**WORK ORDER**:
Every line of the records that holds the word "will" should be copied out.

**RECORDS FOR THIS TASK**:
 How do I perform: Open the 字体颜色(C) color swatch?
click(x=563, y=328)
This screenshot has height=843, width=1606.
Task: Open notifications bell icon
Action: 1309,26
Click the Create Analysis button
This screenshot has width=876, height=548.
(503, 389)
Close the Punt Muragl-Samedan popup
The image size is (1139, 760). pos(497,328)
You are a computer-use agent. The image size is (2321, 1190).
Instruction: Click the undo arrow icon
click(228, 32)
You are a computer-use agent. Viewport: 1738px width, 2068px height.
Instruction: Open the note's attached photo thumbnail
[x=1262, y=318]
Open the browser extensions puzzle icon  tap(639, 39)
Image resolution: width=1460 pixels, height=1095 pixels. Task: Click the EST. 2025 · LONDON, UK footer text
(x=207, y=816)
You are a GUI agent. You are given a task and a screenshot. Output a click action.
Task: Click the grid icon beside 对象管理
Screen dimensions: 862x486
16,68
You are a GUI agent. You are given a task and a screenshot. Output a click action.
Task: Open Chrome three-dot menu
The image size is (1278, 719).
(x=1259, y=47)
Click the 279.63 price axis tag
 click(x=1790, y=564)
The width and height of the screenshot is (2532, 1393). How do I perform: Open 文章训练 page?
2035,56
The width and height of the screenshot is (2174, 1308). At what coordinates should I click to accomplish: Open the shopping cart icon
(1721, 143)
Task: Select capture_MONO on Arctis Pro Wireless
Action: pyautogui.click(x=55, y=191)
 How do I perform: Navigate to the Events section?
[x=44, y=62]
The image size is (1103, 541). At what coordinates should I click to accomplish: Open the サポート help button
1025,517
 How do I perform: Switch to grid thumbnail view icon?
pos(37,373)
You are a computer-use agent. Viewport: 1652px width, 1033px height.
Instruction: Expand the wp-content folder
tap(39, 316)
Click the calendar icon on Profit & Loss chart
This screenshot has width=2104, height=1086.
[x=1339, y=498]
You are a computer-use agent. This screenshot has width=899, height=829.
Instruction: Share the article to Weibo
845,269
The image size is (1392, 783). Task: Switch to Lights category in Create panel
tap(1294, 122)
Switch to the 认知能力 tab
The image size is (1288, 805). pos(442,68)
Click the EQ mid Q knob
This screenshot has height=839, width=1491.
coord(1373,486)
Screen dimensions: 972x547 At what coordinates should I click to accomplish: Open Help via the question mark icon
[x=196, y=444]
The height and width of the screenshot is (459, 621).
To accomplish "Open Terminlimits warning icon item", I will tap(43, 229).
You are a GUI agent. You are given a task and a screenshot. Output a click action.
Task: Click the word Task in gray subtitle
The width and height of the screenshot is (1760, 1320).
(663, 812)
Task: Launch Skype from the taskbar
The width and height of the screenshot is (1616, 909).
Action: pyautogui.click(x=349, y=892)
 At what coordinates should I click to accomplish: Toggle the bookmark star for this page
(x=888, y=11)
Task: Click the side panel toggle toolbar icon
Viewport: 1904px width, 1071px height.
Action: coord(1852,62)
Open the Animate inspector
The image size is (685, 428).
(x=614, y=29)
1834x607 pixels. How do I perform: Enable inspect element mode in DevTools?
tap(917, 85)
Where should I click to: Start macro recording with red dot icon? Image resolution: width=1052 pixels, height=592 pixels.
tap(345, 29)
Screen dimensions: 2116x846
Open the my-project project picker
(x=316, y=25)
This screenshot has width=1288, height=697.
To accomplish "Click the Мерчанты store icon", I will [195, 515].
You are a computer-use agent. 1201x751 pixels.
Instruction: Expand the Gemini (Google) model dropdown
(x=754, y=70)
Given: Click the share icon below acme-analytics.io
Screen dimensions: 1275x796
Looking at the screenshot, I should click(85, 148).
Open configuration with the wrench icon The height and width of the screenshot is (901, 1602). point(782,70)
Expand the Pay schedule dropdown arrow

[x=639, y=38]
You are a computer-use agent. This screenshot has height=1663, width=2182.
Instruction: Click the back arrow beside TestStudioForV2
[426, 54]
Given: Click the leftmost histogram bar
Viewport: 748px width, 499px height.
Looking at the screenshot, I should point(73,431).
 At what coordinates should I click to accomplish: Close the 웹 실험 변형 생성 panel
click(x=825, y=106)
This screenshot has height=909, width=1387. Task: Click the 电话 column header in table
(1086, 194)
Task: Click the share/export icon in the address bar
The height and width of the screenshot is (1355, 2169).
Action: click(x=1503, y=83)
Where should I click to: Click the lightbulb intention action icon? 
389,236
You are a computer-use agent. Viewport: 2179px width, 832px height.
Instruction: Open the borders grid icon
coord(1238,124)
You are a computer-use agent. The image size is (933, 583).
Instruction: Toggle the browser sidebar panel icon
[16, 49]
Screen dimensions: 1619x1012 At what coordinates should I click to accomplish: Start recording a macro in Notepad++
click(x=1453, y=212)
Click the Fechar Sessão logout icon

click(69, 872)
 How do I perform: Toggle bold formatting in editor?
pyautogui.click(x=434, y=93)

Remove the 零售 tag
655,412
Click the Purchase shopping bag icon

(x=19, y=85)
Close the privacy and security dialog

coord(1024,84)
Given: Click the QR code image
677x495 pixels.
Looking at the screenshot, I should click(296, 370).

**THE ANSWER**:
To accomplish "Open Terminlimits warning icon item", I will tap(43, 229).
To accomplish "Click the Мерчанты store icon", I will [195, 515].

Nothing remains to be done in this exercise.